I never hesitate. The answer has always been Ernest Thompson Seton.
I’m now almost 50 years old, and even by the time I was eight years old—when I first discovered Seton’s work—he was already largely forgotten by American youth. Between the time he began writing and the 1930s, he was one of the most popular American writers, not only for the youth at whom he aimed much of his work, but also quite popular among the general reading public.
Many of his collections and novellas were best sellers in their day, and his artwork was highly regarded and published worldwide.

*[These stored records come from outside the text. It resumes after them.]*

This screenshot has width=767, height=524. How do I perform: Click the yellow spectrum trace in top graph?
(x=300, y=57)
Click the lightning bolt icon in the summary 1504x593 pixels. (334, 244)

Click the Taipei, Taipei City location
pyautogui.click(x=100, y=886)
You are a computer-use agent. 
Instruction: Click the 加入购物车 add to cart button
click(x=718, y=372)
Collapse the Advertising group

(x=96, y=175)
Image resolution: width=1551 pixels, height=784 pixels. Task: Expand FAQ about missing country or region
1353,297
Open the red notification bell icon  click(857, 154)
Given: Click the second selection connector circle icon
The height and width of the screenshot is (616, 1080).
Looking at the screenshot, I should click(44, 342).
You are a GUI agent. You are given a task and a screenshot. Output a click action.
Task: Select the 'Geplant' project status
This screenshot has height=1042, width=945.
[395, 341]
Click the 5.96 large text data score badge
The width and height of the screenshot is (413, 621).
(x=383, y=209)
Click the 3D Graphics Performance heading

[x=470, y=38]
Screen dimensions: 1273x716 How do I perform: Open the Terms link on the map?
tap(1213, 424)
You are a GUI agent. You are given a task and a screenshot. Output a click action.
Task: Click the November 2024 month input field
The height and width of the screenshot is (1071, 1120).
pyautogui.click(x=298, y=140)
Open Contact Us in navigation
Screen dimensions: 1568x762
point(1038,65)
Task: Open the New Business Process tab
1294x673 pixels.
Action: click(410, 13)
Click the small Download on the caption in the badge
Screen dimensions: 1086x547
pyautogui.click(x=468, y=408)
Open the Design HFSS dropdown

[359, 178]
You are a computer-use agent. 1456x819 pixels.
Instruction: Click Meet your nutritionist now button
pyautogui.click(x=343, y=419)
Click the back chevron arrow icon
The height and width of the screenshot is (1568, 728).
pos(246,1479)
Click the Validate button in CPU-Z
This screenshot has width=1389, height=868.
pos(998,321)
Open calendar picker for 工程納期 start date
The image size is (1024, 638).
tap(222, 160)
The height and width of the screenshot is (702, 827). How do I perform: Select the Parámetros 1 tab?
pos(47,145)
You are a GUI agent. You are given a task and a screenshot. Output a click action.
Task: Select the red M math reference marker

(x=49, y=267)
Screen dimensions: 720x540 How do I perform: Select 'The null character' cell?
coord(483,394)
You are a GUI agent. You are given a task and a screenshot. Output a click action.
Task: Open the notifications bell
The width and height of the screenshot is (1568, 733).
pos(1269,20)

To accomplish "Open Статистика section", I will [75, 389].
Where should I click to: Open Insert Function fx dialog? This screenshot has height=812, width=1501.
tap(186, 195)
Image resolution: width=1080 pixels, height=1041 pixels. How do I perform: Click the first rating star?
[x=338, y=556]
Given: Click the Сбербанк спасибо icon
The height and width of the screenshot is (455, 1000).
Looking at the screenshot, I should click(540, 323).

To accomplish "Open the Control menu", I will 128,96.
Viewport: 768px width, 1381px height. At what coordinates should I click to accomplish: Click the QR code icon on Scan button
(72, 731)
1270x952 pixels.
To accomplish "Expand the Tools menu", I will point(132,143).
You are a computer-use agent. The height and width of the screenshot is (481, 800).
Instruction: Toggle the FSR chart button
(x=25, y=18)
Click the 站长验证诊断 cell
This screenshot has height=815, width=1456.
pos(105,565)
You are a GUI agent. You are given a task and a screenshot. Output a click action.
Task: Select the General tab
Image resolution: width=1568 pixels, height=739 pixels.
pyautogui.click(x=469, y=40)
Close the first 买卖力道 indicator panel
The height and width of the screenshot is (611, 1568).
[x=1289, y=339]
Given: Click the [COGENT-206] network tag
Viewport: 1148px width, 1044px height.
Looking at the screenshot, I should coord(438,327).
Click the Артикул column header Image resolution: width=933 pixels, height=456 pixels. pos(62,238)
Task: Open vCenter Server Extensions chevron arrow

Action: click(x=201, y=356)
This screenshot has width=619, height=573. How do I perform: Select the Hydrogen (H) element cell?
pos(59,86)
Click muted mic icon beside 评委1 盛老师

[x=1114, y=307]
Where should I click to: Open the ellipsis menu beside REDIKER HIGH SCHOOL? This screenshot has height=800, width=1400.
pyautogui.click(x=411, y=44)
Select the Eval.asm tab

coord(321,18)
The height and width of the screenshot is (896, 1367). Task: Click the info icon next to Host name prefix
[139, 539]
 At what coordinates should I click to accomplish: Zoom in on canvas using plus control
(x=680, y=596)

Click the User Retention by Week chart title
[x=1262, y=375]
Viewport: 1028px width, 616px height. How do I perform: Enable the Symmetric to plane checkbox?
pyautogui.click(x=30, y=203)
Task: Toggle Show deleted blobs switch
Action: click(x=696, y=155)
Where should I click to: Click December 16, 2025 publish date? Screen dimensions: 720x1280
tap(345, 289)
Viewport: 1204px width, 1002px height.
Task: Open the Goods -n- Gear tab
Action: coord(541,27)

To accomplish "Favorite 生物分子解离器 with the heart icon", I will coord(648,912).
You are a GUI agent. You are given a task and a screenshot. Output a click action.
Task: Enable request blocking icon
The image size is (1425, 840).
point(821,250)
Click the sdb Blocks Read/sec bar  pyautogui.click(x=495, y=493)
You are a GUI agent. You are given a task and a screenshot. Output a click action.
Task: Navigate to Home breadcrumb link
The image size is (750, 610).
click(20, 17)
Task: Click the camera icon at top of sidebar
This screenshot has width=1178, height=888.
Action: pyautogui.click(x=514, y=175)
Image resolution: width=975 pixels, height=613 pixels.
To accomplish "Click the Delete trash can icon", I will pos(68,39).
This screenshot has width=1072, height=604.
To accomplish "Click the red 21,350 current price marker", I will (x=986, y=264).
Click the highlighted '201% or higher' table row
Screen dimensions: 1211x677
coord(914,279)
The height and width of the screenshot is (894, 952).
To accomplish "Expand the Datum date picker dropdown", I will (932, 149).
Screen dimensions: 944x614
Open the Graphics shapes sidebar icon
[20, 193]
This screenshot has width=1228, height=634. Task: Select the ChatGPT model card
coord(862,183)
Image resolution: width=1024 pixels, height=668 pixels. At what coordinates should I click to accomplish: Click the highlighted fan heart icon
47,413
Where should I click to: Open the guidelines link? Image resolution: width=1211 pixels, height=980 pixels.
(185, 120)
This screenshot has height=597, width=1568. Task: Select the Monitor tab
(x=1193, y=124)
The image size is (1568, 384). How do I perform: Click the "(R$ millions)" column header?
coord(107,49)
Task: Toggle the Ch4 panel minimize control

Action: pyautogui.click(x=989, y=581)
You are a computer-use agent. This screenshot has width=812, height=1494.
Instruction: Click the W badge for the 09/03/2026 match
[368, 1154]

For myself, I had to discover his work in the form of second-hand books I’d find in libraries and in the stacks in one or another of my dad’s used bookstores. I suspect that it was my mom who first suggested his work to me, but I can’t recall if that was actually the case. All I can say is that I discovered his books and that for about two years I pursued any of his works that I could find in my dad’s shops or in any of the libraries to which I had access.
Luckily, the elementary school that I attended in Decatur, Georgia had a number of his books on the shelves. I’d check them out and read them and go back to them time and again until such time as either my mom or my dad found a duplicate copy in the bookshop that I could keep as my own.
The most important lesson I got from Seton was illustrated in the title of the book that was his most popular, and which remains the most famous of those he released:
Wild Animals I Have Known.
At once, the title is a radical statement in and of itself. Had any writer before considered any creature other than a Man as someone? He could easily have given the book a less provocative title, but there it was. Animals were not things. They were, in effect, persons. They had emotions and desires. They were possessed of individual personalities.
I already knew this from having had animal companionship from dogs that had lived with my family. Each of these animals had personalities and qualities that I’d witnessed. Each of them were, in effect, persons to me. As a kid, I had no problem with Seton’s assurances to his readers that animals were to be known, if one were lucky enough to have the experience to make their acquaintance.
Sadly, Seton seems to be even less well known today than his fading fame at the time of my childhood. It’s a rare reader who knows the name if I bring him up in conversation, or when I answer that question concerning the writer who was my main influence.